- I don't think it's even reasonable to suggest that 1000 people all coming up w...

martin-t · 2025-12-10T01:47:37 1765331257

> I don't think it's even reasonable to suggest that 1000 people all coming up with variations of some arbitrary bit of code either deserve credit

There's 8B people on the planet, probably ~100M can code to some degree[0]. Something only 1k people write is actually pretty rare.

Where would you draw the line? How many out of how many?

If I take a leaked bit of Google or MS or, god forbid, Oracle code and manage to find a variation of each small block in a few other projects, does it mean I can legally take the leaked code and use it for free?

Do you even realize to what lengths the tech companies went just a few years ago to protect their IP? People who ever even glanced at leaked code were prohibited from working on open source reimplementations.

> That scenario is already today very well accepted legally and morally etc as public domain.

1) Public domain is a legal concept, it has 0 relevance to morality.

2) Can you explain how you think this works? Can a person's work just automatically become public domain somehow by being too common?

> Copyleft is not OSS, it's a tiny variation of it, which is both highly ideological and impractical.

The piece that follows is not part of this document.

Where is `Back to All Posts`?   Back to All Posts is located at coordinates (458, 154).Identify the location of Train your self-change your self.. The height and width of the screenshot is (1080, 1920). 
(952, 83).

This sentence seems highly ideological. Linux is GPL, in fact, probably most SW on my non-work computer is GPL. It is very practical and works much better than commercial alternatives for me.

> Less than 2% of OSS projects are copyleft.

Where did you get this number? Using search engines, I get 20-30%.

[0]: It's the number of github users, though there's reportedly only ~25M professional SW devs, many more people can code but don't professionaly.

sholain · 2025-12-10T07:12:09 1765350729

+ Once again: 1000 K people coming up with some arbitrary bit of content is already understood in basically every legal regime in the world as 'public domain'.

"Can you explain how you think this works? Can a person's work just automatically become public domain somehow by being too common?"

Please ask ChatGPT for the breakdown but start with this: if someone writes something and does not copyright it, it's already in the 'public domain' and what the other 999 people do does not matter. Moreover, a lot of things are not copyrightable in the first place.

FYI I've worked at Fortune 50 Tech Companies, with 'Legal' and I know how sensitive they are - this is not a concern for them.

It's not a concern for anyone.

'One Person' reproduction -> now that is definitely a concern. That's what this is all about.

+ For OSS I think 20% number may come from those that are explicitly licensed. Out of 'all repos' it's a very tiny amount, of those that have specific licensing details it's closer to 20%. You can verify this yourself just by cruising repos. The breakdown could be different for popular projects, but in the context of AI and IP rights we're more concerned about 'small entities' being overstepped as the more institutional entities may have recourse and protections.

I think the way this will play out is if LLMs are producing material that could be considered infringing, then they'll get sued. If they don't - they won't.

And that's it.

It's why they don't release the training data - it's fully of stuff that is in legal grey area.

martin-t · 2025-12-12T03:23:02 1765509782

I asked specifically how _you_ think it works because I suspected you understanding to be incomplete or wrong.

Telling people to use a statistical text generator is both rude and would not be a good way to learn anyway. But since you think it's OK, here's a text generator prompted with "Verify the factual statements in this conversation" and our conversation: https://chatgpt.com/share/693b56e9-f634-800f-b488-c9eae403b5...

You will see that you are wrong about a couple key points.

Here's a quote from a more trustworthy source: “a computer program shall be protected if it is original in the sense that it is the author’s own intellectual creation. No other criteria shall be applied to determine its eligibility for protection.”: https://fsfe.org/news/2025/news-20250515-01.en.html

> Out of 'all repos' it's a very tiny amount

And completely irrelevant, if you include people's homework, dotfiles, toy repos like AoC and whatnot, obviously you're gonna get a small number you seem to prefer and it's completely useless in evaluating the real impact of copyleft and working software with real users. I find 20-30% a very relevant segment.

You, BTW, did not answer the question where you got 2% from.